_What you should do_.
Every line of the material below in which "width" shows up is to be located and copied.

_Entries supplied_.
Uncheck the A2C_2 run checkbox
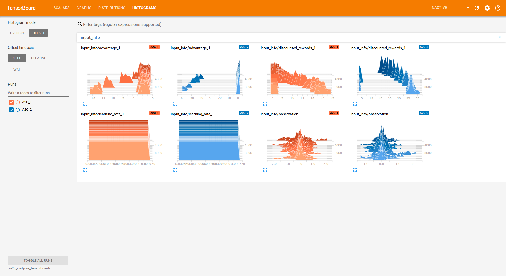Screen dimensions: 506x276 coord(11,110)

--

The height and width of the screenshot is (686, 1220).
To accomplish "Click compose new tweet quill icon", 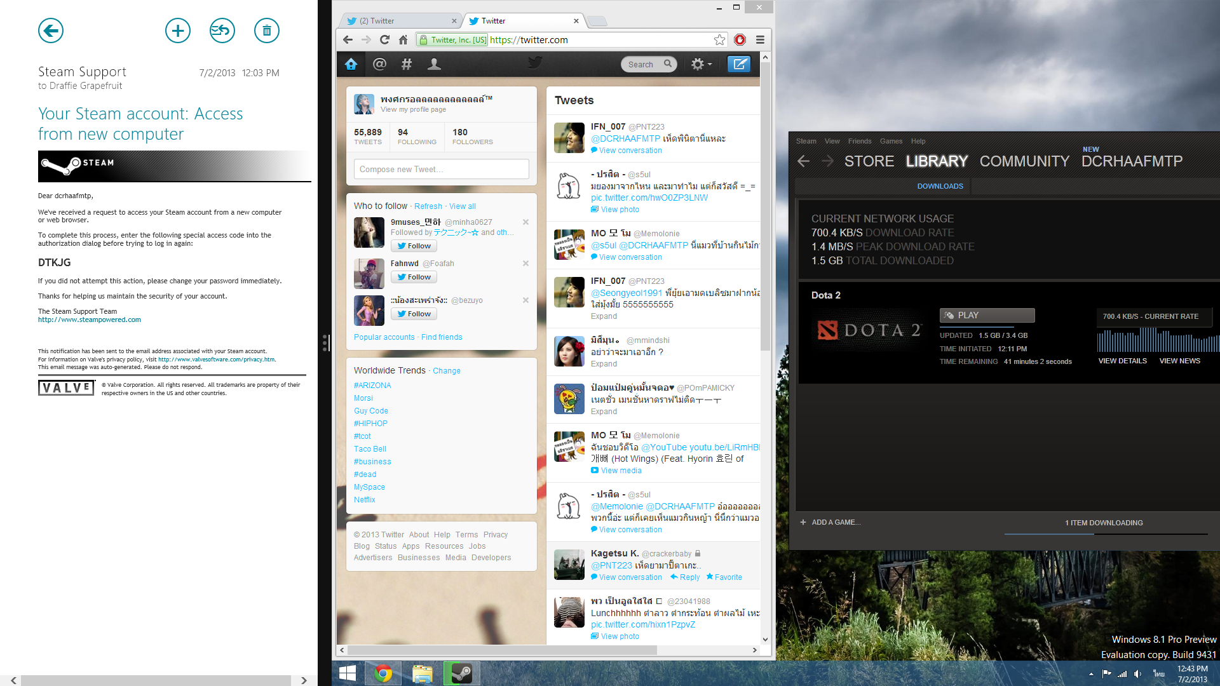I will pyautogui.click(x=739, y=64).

---

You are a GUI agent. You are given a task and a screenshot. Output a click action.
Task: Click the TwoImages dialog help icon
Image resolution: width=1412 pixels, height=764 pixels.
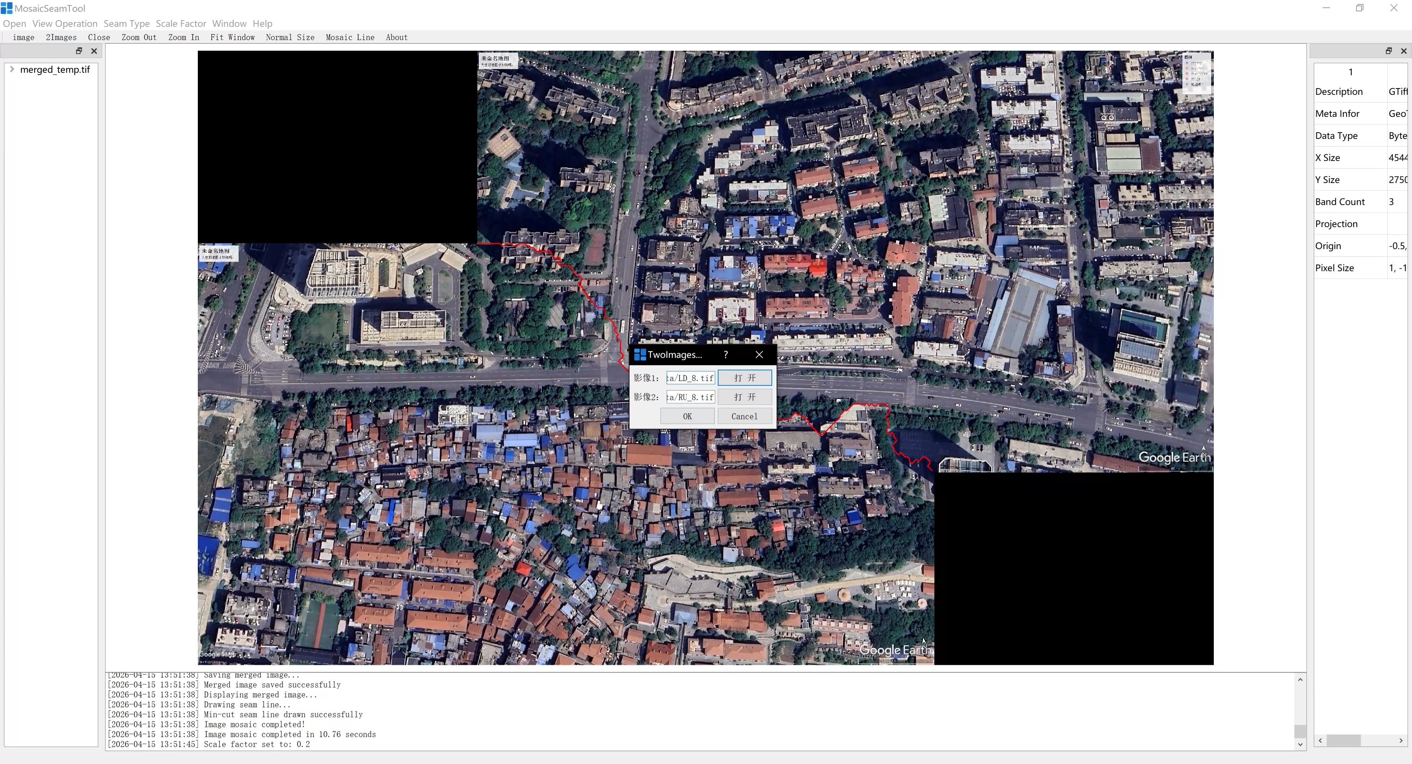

_Exercise output_.
The height and width of the screenshot is (686, 1220).
Image resolution: width=1412 pixels, height=764 pixels.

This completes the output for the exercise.